Virginia to test Asian oysters in the bay

Proposal is part of effort to restore shellfish industry

March 30, 2000|By Joel McCord | Joel McCord,SUN STAFF

Virginia fisheries regulators have approved unanimously a plan to test Asian oysters in the open waters of the Chesapeake Bay as part of an effort to restore the state's shellfish industry decimated by the diseases Dermo and MSX.

The Virginia Marine Resources Commission voted Tuesday after hearing objections from Maryland and Delaware scientists who said they feared the introduction of non-native species in the bay.

A number of non-native species have been introduced to Chesapeake Bay over the years, by accident or for hunting, trapping or ornamental value, often upsetting the estuary's delicate balance and edging out native species for food and habitat.

The water chestnuts that choked a tributary of the Bird River in May were brought to the United States as ornamental plants in the early 20th century. Nutria, the ratlike mammals that have been chewing their way through Eastern Shore marshes, were imported from South America for their fur in the 1940s.

But scientists at the Virginia Institute of Marine Science said their project is to be tightly controlled. The oysters have been genetically altered so they can't reproduce, and scientists are to monitor them to make sure they don't revert.

In tests, conducted without incident, the Asian oysters survived better than bay oysters.

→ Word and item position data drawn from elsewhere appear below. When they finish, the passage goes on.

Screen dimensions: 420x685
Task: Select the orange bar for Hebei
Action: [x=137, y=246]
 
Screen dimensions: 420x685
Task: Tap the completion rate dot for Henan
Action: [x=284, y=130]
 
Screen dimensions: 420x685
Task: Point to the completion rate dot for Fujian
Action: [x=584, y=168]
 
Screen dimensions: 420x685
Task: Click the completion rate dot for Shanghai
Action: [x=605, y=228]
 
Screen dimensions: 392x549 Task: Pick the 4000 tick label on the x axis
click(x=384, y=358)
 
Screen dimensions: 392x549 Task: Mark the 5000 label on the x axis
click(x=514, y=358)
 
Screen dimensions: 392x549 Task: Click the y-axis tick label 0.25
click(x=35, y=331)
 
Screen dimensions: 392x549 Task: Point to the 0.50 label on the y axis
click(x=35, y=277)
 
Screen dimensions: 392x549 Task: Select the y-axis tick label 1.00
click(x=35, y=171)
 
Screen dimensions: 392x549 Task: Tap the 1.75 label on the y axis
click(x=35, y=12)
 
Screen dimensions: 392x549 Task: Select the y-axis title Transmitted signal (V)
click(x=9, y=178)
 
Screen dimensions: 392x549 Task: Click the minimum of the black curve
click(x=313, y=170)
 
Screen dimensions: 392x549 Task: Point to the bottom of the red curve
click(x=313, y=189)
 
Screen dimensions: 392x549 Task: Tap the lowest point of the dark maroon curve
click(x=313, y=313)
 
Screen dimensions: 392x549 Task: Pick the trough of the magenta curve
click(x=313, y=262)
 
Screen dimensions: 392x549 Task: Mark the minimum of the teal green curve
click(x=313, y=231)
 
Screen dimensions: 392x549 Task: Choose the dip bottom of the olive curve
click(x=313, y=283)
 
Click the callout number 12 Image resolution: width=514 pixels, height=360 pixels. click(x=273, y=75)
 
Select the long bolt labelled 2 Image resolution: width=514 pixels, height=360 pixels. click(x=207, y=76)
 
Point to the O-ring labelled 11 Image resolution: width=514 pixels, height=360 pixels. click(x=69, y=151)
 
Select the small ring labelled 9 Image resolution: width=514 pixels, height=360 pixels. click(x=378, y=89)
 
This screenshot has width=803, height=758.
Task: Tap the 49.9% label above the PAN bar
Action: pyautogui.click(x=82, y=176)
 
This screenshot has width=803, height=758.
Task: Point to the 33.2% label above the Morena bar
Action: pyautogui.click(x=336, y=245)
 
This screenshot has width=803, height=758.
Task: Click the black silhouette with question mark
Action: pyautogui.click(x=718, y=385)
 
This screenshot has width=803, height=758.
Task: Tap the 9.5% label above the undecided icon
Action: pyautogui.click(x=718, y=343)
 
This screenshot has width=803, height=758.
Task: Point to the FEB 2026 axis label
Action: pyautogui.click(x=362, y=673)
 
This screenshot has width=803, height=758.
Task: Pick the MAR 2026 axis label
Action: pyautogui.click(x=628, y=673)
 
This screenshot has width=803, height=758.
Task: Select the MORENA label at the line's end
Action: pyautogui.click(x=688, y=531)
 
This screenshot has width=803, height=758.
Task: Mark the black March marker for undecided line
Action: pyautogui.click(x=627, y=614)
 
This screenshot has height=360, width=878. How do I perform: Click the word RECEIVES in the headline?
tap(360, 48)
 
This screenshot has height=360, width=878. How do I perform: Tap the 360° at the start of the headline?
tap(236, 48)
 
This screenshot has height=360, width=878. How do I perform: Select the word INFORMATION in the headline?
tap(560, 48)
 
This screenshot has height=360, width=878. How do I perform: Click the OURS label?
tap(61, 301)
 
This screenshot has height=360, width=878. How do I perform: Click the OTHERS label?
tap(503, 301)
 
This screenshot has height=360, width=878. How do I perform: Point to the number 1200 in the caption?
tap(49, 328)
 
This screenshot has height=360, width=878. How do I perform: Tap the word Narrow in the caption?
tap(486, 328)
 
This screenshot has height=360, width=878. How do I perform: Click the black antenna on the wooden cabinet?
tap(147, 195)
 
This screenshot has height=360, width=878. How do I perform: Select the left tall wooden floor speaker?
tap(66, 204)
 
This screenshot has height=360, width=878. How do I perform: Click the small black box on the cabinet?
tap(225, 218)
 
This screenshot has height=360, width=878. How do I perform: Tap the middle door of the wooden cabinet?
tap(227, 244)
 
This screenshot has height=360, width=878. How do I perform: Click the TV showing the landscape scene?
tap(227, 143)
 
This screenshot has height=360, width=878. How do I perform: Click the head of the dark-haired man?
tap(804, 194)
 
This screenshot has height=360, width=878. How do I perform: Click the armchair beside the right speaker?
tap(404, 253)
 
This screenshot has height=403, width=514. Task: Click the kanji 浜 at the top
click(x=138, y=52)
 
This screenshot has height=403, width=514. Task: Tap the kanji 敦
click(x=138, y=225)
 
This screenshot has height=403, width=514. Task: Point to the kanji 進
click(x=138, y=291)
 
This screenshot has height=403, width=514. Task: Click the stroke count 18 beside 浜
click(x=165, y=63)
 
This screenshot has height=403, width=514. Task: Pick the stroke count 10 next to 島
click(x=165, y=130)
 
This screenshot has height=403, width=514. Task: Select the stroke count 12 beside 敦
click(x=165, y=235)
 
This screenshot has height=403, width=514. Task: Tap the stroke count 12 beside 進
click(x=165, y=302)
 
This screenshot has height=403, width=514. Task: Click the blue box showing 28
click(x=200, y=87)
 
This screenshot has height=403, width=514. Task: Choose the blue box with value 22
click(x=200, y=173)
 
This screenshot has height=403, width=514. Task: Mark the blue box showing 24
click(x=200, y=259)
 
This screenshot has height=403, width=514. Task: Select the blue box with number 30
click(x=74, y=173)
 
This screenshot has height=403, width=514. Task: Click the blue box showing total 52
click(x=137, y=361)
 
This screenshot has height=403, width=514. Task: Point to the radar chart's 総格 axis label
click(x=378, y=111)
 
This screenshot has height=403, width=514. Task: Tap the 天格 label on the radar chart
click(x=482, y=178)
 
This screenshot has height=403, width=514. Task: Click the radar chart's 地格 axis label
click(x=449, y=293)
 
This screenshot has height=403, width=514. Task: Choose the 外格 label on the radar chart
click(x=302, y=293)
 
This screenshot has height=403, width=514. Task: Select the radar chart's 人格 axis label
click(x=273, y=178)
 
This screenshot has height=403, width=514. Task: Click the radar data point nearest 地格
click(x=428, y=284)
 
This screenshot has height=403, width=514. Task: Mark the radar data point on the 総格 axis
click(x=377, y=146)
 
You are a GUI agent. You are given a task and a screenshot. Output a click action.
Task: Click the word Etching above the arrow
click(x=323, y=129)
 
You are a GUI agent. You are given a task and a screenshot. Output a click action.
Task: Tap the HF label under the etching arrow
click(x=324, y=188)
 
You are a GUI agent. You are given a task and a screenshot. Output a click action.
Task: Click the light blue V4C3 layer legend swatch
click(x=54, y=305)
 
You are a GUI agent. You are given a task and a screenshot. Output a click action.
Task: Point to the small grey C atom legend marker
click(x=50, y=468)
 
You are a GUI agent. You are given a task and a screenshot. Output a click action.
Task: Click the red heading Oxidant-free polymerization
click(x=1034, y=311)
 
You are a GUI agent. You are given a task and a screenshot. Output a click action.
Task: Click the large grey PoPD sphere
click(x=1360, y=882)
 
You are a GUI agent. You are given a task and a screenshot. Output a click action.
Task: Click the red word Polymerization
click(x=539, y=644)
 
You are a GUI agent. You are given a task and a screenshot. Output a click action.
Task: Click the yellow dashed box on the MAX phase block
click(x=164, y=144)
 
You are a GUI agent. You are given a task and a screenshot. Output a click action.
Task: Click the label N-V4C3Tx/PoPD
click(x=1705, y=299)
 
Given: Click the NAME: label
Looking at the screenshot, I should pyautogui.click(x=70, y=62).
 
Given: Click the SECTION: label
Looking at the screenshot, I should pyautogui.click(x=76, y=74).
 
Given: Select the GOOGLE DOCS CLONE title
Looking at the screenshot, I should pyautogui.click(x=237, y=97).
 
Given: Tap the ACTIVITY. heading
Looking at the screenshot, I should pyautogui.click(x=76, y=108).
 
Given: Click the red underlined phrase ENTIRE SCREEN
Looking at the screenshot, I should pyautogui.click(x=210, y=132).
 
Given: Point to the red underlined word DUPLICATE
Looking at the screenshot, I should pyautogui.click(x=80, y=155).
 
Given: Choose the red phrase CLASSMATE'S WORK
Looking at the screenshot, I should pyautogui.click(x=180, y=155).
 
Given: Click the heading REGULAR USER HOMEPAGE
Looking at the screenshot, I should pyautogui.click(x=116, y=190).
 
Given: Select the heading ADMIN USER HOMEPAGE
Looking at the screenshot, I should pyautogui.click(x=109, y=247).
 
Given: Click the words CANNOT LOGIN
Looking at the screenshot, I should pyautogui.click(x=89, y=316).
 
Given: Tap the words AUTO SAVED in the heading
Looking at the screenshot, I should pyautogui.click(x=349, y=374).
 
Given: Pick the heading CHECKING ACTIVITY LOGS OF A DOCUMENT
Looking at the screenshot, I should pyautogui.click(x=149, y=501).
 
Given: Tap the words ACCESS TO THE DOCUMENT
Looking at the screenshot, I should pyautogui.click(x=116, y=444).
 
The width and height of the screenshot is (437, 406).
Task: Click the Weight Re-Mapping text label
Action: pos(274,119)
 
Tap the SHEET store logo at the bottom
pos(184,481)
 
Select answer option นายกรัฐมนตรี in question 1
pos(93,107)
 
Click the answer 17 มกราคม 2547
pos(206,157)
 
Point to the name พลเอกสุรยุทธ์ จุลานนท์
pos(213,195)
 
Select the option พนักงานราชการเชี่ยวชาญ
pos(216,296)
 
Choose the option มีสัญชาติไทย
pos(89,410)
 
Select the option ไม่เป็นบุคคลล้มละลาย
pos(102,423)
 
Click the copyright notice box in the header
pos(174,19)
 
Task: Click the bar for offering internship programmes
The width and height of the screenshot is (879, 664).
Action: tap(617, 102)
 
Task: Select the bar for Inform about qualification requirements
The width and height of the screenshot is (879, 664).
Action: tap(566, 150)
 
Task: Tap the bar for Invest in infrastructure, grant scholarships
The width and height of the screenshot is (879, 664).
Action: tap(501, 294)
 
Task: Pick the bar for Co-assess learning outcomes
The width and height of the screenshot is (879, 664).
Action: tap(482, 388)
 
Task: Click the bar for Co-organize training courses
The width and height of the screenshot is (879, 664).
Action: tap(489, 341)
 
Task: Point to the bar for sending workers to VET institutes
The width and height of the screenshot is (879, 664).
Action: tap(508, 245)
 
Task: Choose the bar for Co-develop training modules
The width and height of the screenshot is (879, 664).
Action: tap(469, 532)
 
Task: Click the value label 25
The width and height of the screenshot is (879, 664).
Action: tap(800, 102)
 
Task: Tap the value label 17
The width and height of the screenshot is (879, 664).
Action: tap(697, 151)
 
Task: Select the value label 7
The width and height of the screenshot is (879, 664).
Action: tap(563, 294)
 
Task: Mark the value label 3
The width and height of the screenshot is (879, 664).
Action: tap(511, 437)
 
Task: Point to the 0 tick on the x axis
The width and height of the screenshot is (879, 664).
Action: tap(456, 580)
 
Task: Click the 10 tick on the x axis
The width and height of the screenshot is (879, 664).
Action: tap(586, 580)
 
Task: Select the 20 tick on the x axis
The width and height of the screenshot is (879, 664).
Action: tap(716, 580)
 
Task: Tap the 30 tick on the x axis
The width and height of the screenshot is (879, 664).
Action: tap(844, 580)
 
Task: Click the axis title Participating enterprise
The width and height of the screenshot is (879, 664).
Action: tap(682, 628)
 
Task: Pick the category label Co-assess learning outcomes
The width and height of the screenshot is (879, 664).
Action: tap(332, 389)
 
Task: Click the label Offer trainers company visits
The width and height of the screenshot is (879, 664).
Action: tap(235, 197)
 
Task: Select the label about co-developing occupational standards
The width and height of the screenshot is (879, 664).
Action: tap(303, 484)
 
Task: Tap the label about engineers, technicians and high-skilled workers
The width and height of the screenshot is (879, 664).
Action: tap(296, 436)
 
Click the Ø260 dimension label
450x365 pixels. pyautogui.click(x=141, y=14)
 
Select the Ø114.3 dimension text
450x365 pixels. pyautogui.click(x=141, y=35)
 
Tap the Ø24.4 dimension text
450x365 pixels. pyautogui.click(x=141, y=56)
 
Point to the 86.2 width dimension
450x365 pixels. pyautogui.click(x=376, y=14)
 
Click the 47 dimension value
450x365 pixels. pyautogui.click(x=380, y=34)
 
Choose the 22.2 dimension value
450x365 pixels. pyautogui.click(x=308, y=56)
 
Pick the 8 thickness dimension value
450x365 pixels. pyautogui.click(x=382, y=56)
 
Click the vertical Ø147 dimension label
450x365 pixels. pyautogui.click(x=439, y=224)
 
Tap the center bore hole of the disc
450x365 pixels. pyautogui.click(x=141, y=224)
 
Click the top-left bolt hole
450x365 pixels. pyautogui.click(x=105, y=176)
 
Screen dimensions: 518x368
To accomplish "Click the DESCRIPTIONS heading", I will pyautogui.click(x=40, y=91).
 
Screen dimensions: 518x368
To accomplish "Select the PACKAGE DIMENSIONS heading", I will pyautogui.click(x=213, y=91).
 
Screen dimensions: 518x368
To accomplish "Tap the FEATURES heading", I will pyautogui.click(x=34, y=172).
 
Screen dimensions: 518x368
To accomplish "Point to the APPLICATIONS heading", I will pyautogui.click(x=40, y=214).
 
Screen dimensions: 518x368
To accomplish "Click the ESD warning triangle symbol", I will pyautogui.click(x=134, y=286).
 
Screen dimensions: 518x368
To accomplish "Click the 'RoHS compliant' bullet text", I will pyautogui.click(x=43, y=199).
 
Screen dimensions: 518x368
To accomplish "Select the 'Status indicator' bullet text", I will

Virginia's Seafood Council, comprising about 60 seafood packers and processors, asked the commission for the tests in hopes of finding another source of income for its members.

The tests are part of a two-pronged effort to restore a moribund oyster industry. Virginia also is spending $3 million to build oyster reefs in the mouth of the Rappahannock River and has directed the marine institute to look into alternatives to the native oyster.

In 1996, scientists tested Pacific oysters in a tributary with little success. Asian oysters are considered better suited for the bay.